Mas, já que tanto à porta vo-la vejo, encomendai-vos a Deus, e cada um coma alguma cousa primeiro, e a mim me achareis até à morte convosco. Bem sei que pelo grão número de velas cuidará o inimigo dar-vos batalha a seu salvo, mas para tão principais soldados e esforçados cavaleiros, estou mui satisfeito, que se engana quanto o hei experimentado em outras batalhas, assim no mar, como na terra. Lembro-lhes que depois de haver ganhado e destruído as ásperas serras do alevantado Regno de Granada, com tão felice sucesso, nos embarcámos com o senhor D. João de Áustria, de gloriosa memória, e na batalha naval que se deu à armada do turco, nos levaram vantagem assim em velas com em gente, mas não em bondade nem razão, e em outras que não conto, pelo tempo ser breve.

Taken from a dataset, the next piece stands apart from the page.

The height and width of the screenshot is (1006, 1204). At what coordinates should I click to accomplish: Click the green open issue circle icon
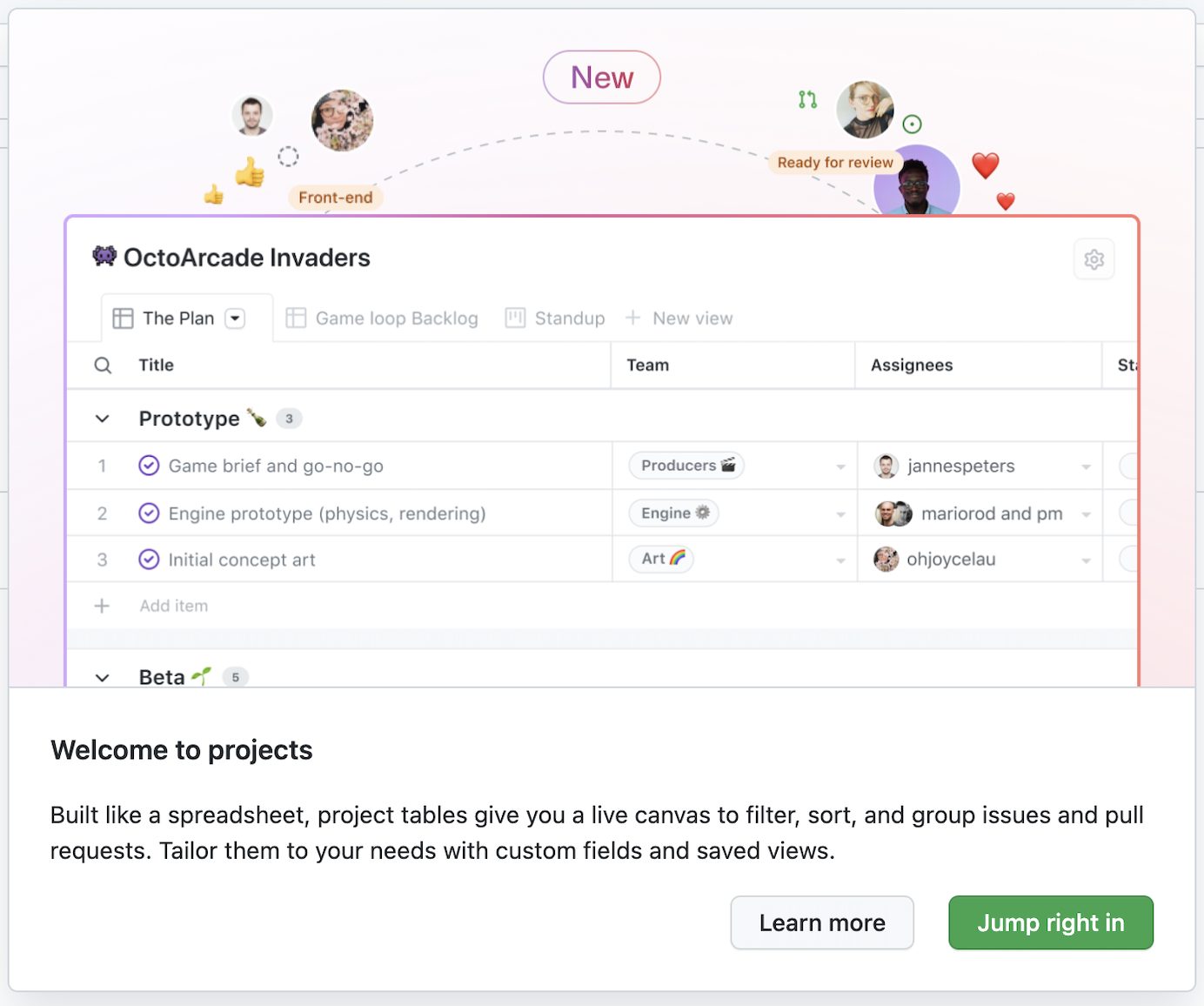912,124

A todos peço muito por mercê olhem a fé nossa de Deus e de el-Rei, por quem nos pomos ao sacrifício das honradas batalhas, e a pouca razão que o inimigo traz, e que sempre foram chorando de nossas mãos.
Agora, que tanta necessidade temos, olhe cada um por si, que no caminho não há taverna onde pousar, e que não é mais homem que outro o que não faz mais que outro. Já a este tempo era hora de armas e cada qual arremetendo ao que pôde haver à mão, se determinou a comer e beber o que mais aparelhado achou. E tal houve que a galinha crua, que o seu moço acabara então de espetar para a assar, lha tirou do espeto e a partiu por outros e por si, e assim a comeram, comendo e armando-se. E, sendo armados, tinham acabado juntamente de comer, e encomendando-se a Deus, e agradecendo a D. Lopo a mercê que lhes fizera em lhes trazer à memória àquela hora suas pouquidades, antes que os heróicos feitos que deles sabia, prometeram todos de fazer todo o possível, com ajuda do Senhor Deus e do Apóstolo Santiago e da bemaventurada Santa Ana, em cujo dia se lhes oferecia tão perigosa empresa, e de fazer pinhatas e panelas dos franceses. Dando então o sinal da peleja do dito galeão S. Mateus, onde D. Lopo estava com estes valorosos soldados, o começaram a cercar e investir, como tenho dito, os dois galeões, capitaina e almiranta francesa, de quem se defendeu valorosamente, havendo carregado sobre ele outras duas naus que, depois de lhe haver atirado alguns tiros e dado surriada de arcabuzaria, passaram adiante. Ao mesmo tempo, foram sobre o galeão S. Martinho, capitaina, outras duas naus francesas e, começando a combater com ele, se lhes deram tais duas surriadas com artilharia e arcabuzaria, que uma delas ficou maltratada, quase para se ir ao fundo; e assim se retiraram, havendo tirado a capitaina muita artilharia e arcabuzaria, e dando-lhe alguns tiros, recebendo também eles outra rociada de tiros e arcabuzadas da nau de D. Francisco de Bovadilha, que estava perto da capitaina. Pelejavam, todavia, a este tempo, a capitaina e a almiranta de França com o galeão S. Mateus, defendendo-se e ofendendo o mestre de campo geral D. Lopo de Figueiroa, com o vedor geral D. Pedro de Tharsis e os mais fidalgos e cavaleiros e a infantaria que trazia, valorosamente atirando aos imigos muitos tiros, arcabuzaria e mosquetaria.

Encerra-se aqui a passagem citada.